Lung transplantation

Italian lung transplant centers started performing EVLP in 2011 in DBD and in 2014 in DCD, with 218 procedures overall (173 from DBD and 45 from DCD), and 137 (62.8%) transplants performed, 113 (65.3%) from DBD and 24 (53.3%) from DCD, respectively. Compared to the liver, the number of performed perfusions did not increase steadily, but there were irregular peaks over the years. (Fig. 4). Initially, there were only four lung transplant centers that adopted EVLP (out of 10 overall centers), and to date all centers can use EVLP.

With respect to the overall DBD transplant activity, the percentage of lungs transplanted after EVLP was 8.9% (113/1263), and if we consider total transplants (DBD + DCD) performed by the centers using MP, the percentage of lungs transplanted after EVLP increases to 10.6% (137/1287; Table III), despite of the important setback observed during the COVID-19 pandemic.

No statistically significant difference in transplant outcome was observed when comparing perfused grafts (DBD+DCD) and non-perfused grafts, with one-year graft survival at 90.4% [95% CI (84-94.3)] vs 93% [95% CI (91.7-94), p = 0.15] respectively.

The one-year graft survival of DBD perfused grafts was 89% [95% CI (82-94)], which is lower than that of non-perfused DBD grafts (93% [95% CI (92-94), p = 0.6), but the difference was not statistically significant (Fig. 2C).

Heart transplantation

Between 2017 and 2020, 56 heart grafts (HGs) from DBD were perfused in only 3 out of 16 heart transplant centers (HTCs), and 47 of them (84%) were transplanted, corresponding to 4.8% of 982 heart transplants performed in the period by the centers using MP. The annual trend of perfused and transplanted hearts shows an important decrease in MP activity (-52%) from 2018 to 2020 (Fig. 5). The activity of the three centers compared to their transplant activity demonstrates a corresponding decrease from 2018 (22%) to 2020 (9%), as shown in Table I.
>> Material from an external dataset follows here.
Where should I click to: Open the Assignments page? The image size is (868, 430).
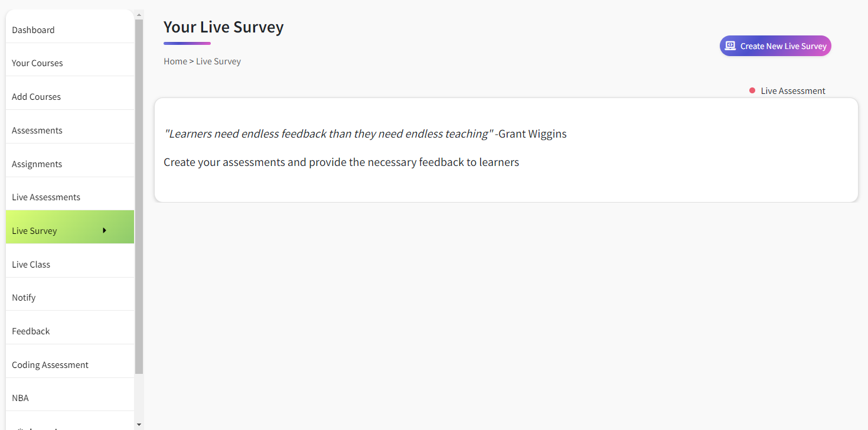[37, 164]
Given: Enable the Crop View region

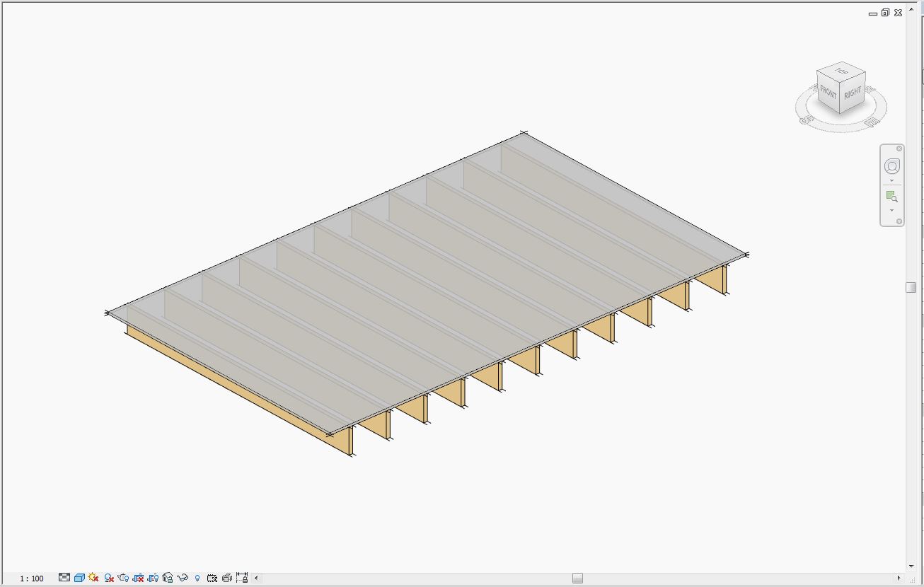Looking at the screenshot, I should tap(139, 578).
One-year overall graft survival was lower for non-perfused grafts compared with perfused grafts, although the difference was not statistically significant (one-year graft survival being 93.0% [95% CI (92.0-93.0)] vs 97.0% [95% CI (81.0-100)] respectively, p = 0.12).
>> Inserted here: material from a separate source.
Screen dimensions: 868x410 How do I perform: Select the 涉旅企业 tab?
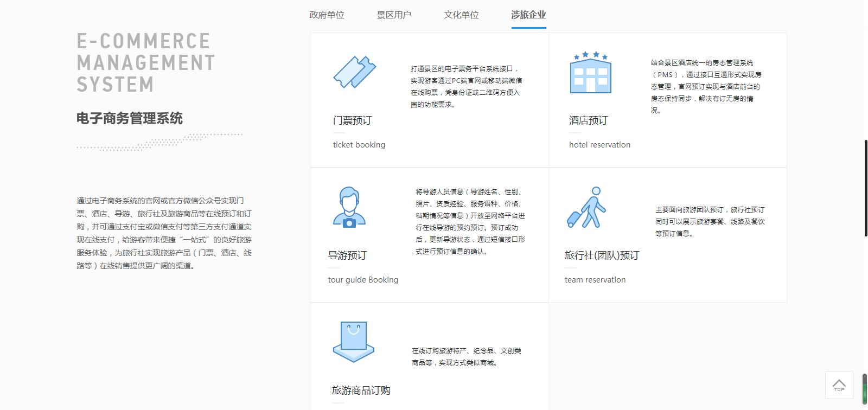(528, 15)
Although the current use of ex-vivo heart perfusion (EVHP) is limited to three HTCs, participation will probably increase in the near future because a further three Italian centers already have MP available, and four more will acquire it shortly.

DISCUSSION

The use of ECD, including DCD and marginal DBD, is a feasible solution to organ shortage and long waiting lists. The ex-situ perfusion of ECD organs is one of the most promising procedures offered to the transplantation community in recent years.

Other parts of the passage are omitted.